What this means for deploying new code

This is where it gets interesting. With journal replay, deploying new code to a running execution is dangerous:

  • Temporal needs Worker Versioning (build IDs, version pinning, old workers running alongside new ones) and a patched() API for code-level changes
  • Restate pins executions to immutable deployment URLs; you must run old and new endpoints side by side
  • Inngest requires new function IDs for breaking changes and timestamp filters on old functions
  • DBOS uses source hash versioning with blue-green deploys

With Kitaru, you just deploy. Changed a prompt? Fine, old executions use cached checkpoint outputs, new executions run new code. Refactored logic between checkpoints? Fine. Added logging?
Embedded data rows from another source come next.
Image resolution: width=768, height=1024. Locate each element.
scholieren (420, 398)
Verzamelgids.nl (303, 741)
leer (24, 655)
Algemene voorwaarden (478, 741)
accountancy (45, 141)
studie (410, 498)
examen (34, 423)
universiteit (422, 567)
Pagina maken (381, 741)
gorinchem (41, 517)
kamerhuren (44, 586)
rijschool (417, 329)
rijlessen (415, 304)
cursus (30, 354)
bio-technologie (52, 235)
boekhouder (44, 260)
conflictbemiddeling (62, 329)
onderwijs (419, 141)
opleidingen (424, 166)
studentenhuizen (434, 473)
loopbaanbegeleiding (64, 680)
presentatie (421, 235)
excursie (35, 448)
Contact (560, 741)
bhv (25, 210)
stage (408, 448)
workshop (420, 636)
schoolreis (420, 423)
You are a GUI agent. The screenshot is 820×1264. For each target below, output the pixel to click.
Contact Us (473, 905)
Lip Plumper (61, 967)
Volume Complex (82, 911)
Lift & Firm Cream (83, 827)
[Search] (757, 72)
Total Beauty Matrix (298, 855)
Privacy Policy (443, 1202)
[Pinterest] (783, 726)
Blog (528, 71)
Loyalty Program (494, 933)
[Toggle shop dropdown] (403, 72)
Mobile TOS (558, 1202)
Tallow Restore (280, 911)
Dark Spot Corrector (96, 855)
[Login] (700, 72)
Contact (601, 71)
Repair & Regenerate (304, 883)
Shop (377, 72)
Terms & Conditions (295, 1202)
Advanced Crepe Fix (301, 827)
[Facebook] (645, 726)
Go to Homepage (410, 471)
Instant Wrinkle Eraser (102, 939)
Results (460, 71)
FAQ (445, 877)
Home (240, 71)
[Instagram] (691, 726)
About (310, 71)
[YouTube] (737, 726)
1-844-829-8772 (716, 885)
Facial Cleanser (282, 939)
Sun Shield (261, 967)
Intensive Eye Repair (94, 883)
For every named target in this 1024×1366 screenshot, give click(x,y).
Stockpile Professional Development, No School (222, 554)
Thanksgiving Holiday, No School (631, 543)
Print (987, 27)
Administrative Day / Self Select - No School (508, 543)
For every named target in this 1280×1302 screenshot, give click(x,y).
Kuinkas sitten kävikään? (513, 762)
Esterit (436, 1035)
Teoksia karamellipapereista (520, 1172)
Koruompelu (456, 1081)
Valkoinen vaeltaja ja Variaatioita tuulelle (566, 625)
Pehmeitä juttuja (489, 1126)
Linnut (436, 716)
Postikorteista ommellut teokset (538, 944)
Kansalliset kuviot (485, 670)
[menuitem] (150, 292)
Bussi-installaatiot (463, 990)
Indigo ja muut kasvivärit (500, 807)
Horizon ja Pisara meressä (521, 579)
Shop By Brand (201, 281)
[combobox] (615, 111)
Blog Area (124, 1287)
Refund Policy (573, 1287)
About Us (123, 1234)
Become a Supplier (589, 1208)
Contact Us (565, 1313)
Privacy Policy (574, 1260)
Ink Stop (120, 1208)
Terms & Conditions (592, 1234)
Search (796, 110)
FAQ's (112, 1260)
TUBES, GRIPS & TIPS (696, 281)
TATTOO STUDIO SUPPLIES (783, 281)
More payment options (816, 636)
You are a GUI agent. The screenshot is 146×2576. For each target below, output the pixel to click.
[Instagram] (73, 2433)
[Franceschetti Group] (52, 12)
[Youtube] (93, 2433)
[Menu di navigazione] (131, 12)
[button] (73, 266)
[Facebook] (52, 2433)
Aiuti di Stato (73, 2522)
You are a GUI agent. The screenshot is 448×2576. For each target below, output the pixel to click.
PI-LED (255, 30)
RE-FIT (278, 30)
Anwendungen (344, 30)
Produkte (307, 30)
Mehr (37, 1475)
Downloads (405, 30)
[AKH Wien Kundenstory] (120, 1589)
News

Fine.

The only thing that matters is checkpoint structure. If you add, remove, or reorder checkpoints before the resume point of a running execution, Kitaru detects the structural mismatch and raises a clear error. But that’s a much smaller surface area than “every line of code must produce the same operations.”

The tradeoff

This model has a real cost: resume latency. Temporal workers can resume a cached workflow in milliseconds. Kitaru must start a new process and rerun from the top: seconds, not milliseconds.

For AI agents, this doesn’t matter. Each LLM call takes seconds and costs dollars. Pod startup latency is noise, but for high-throughput, low-latency workloads like payment processing, the journal replay model genuinely wins.

That’s the point. Kitaru isn’t trying to be a general-purpose durable execution engine. It’s built for a specific workload - long-running, expensive, non-deterministic AI agents, where the journal replay model’s constraints hurt the most and its benefits matter the least.

The right model for the right workload

The durable execution world and the ML pipeline world evolved independently. Temporal came from Uber’s ride-matching system. Restate came from distributed systems engineers at AWS. They were solving for millions of short-lived, predictable workflows per second.

AI agents are all together a different beast. They’re long-running, expensive, unpredictable, and you want humans in the loop. The ML pipeline world where each step is a pod that caches its output, turns out to be a much better foundation for that workload than replaying journals.

Kitaru connects these two worlds. ZenML’s “spin up a step, cache the output, skip on rerun” machinery, repurposed as a durable execution model for agents without any journal or determinism. Just cached checkpoints and normal Python.